Emily Loizeau dopo tre anni dal debutto ufficiale con L’autre bout de monde, pubblicato nel 2007, torna sotto il segno di un metissage culturale e sonoro ancora più definito. La leggerezza di una costruzione pop e liquida di impostazione pianistica non viene meno anche in questa raccolta di brani dove lo strumento prediletto da Emily viene apparentemente collocato in una posizione di sfondo.
Si tratta di un’intima connessione che cerca comunque quelle assonanze attraverso timbrica e orchestrazione più ricche, possibilità che si esprimono attraverso un’impostazione fondamentalmente minimale.

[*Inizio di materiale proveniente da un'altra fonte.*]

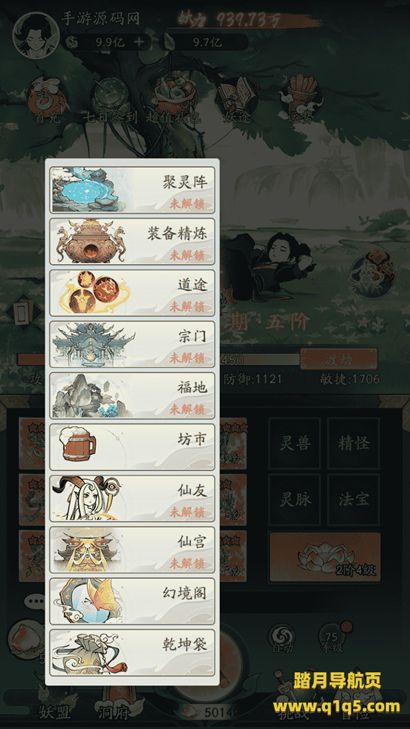410x729 pixels.
Task: Open the 灵兽 panel
Action: 295,443

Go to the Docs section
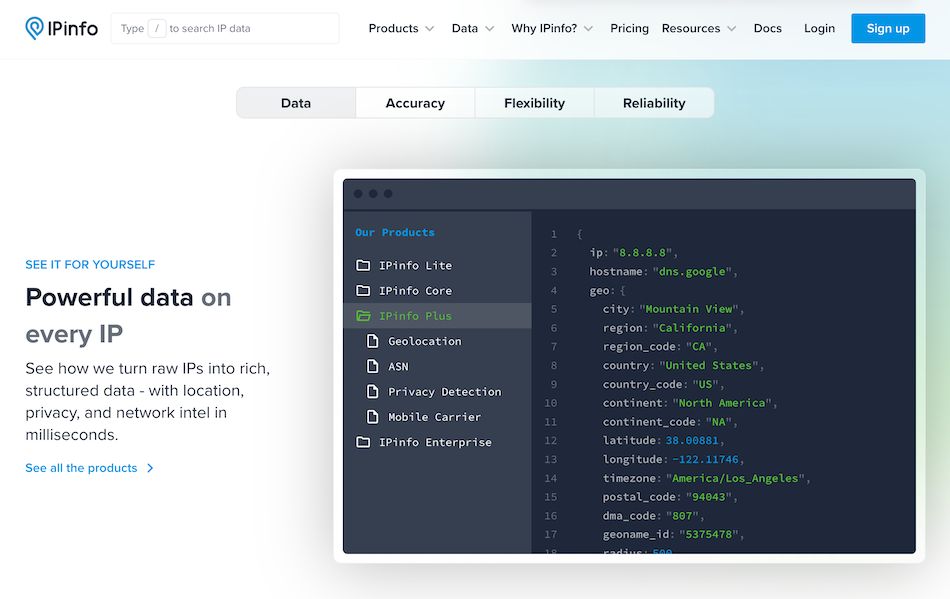[x=767, y=28]
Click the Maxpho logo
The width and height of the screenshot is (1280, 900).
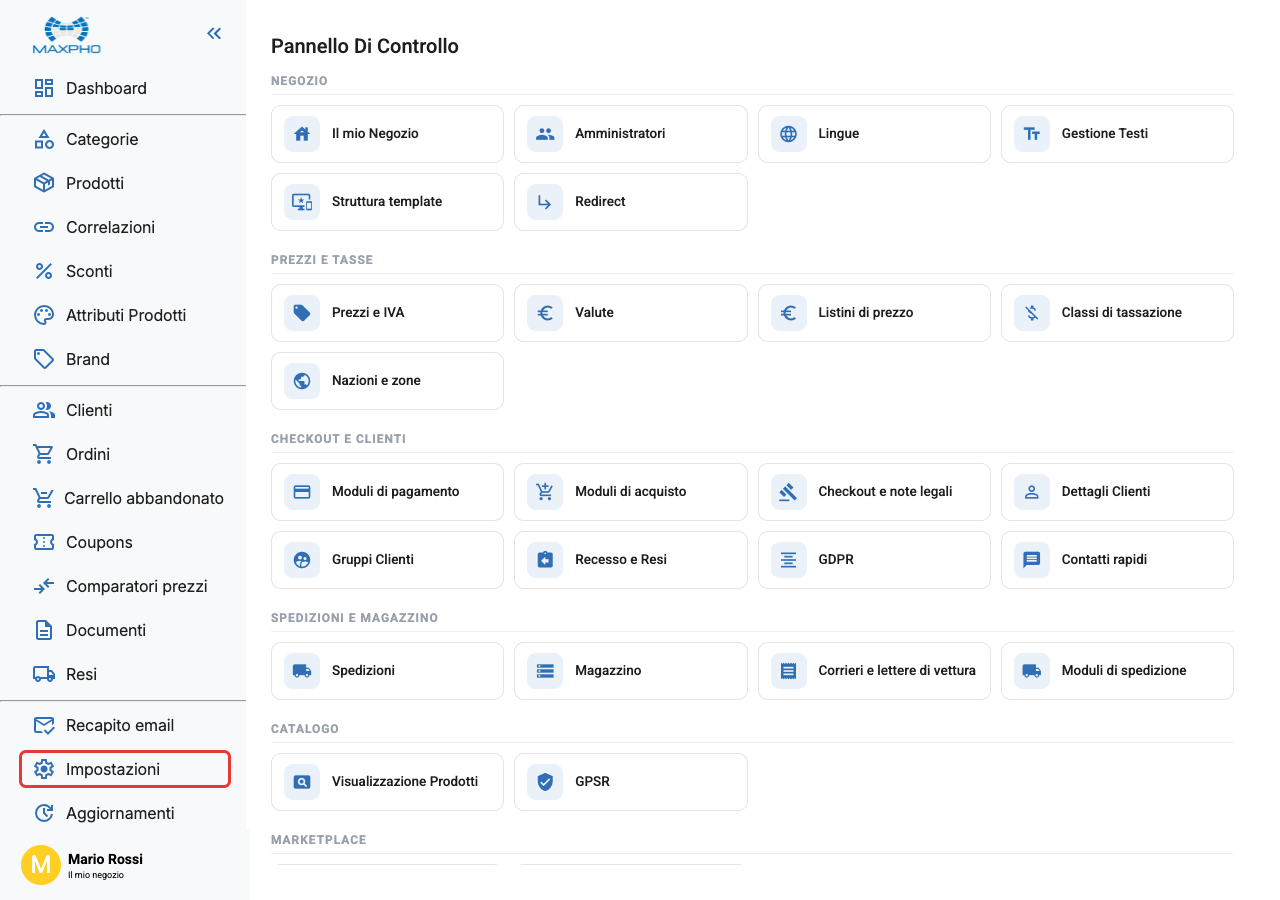(x=66, y=35)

La scelta è molto precisa e dovrebbe dissipare tutti i dubbi relativi ad un supposto esotismo di maniera della songwriter Franco-inglese, attenta casomai ad equilibrare due mondi esplorati durante un doloroso rito di passaggio, senza che l’uno prevalga realmente sull’altro.
La gamma è ricchissima e mette insieme canzone francofona, tradizione americana, influenze africane, gospel bianco, tentazioni manouche, pop anglosassone, Joni Mitchell, in una griglia solidissima e con un controllo degli elementi sorprendente, tanto che il lavoro rigoroso e insospettabile di Elodie Maillot si configura come uno sfondo di etnografia sonora alla ricerca di impronte, di tutte quelle tracce lasciate da un sistema cerimoniale o da una stratificazione di comunità che la Loizeau non utilizza semplicemente come abbellimento o semplice raccordo tra un brano e l’altro.
La sua è la rappresentazione di un’appartenenza complessa, materiale bianco dalla memoria selvaggia. Davvero notevole.